With your patch and the above hunk I can run trinity happily for a while,
whereas without it crashes almost immediately.

So with the above hunk you can add my tested-by.

cheers

Re: [PATCH] hugetlb: restrict hugepage_migration_support() to x86_64 (Re: BUG at mm/memory.c:1489!)

[Hugh Dickins]

On Fri, 30 May 2014, Michael Ellerman wrote:
> 
> diff --git a/include/linux/mempolicy.h b/include/linux/mempolicy.h
> index 3c1b968..f230a97 100644
> --- a/include/linux/mempolicy.h
> +++ b/include/linux/mempolicy.h
> @@ -175,6 +175,12 @@ static inline int vma_migratable(struct vm_area_struct *vma)
>  {
>         if (vma->vm_flags & (VM_IO | VM_PFNMAP))
>                 return 0;
> +
> +#ifndef CONFIG_ARCH_ENABLE_HUGEPAGE_MIGRATION
> +       if (vma->vm_flags & VM_HUGETLB)
> +               return 0;
> +#endif
> +
>         /*
>          * Migration allocates pages in the highest zone.

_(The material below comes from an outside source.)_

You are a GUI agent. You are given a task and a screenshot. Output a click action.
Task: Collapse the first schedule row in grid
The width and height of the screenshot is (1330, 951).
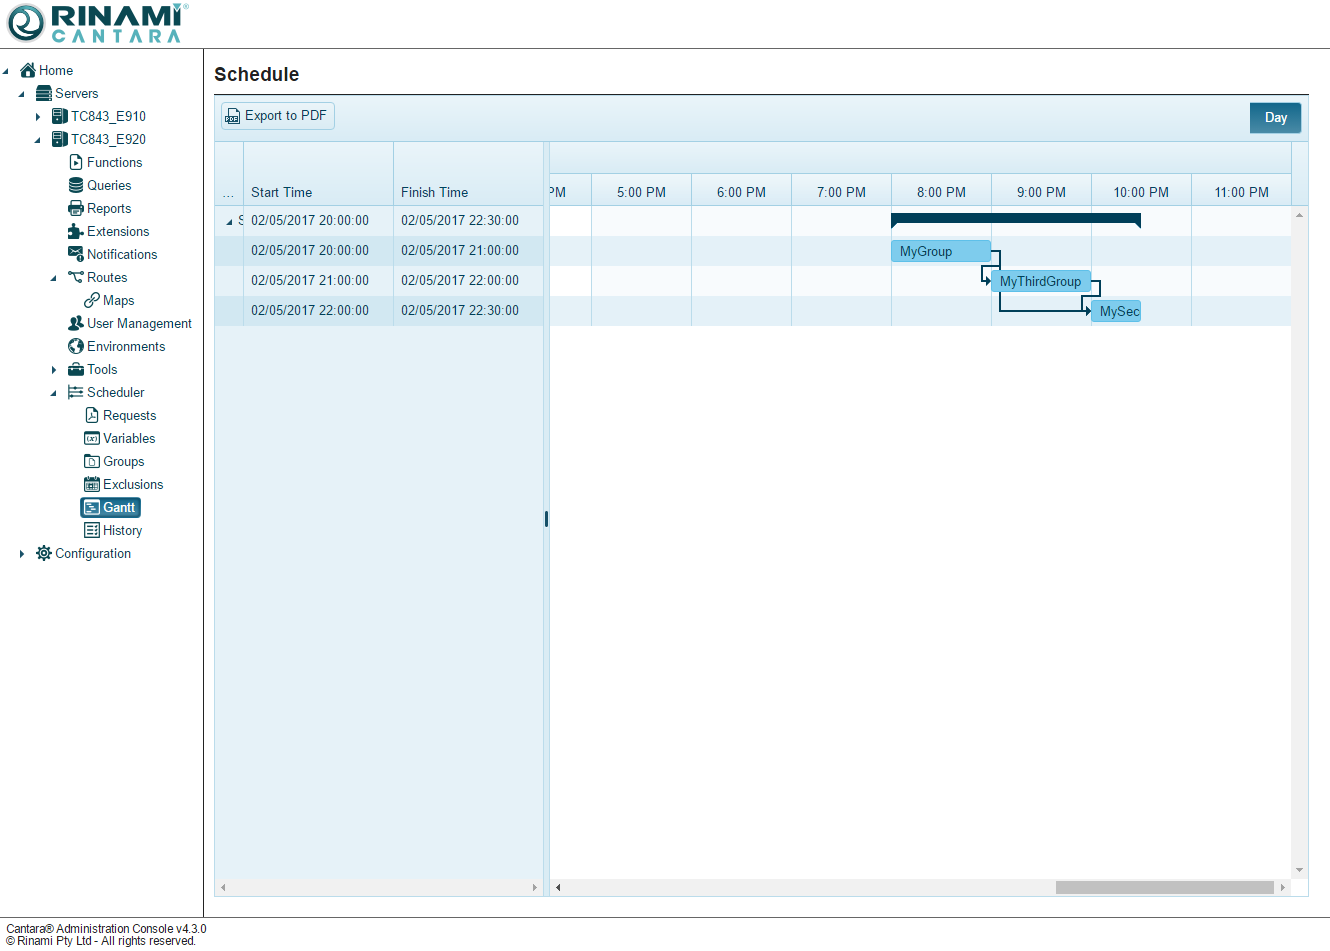coord(229,221)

If we cannot
>          * do so then migration (at least from node to node) is not

That's right, thanks.

> 
> 
> Which seems to be what Hugh was referring to in his mail - correct me if I'm
> wrong Hugh.
> 
> With your patch and the above hunk I can run trinity happily for a while,
> whereas without it crashes almost immediately.
> 
> So with the above hunk you can add my tested-by.
> 
> cheers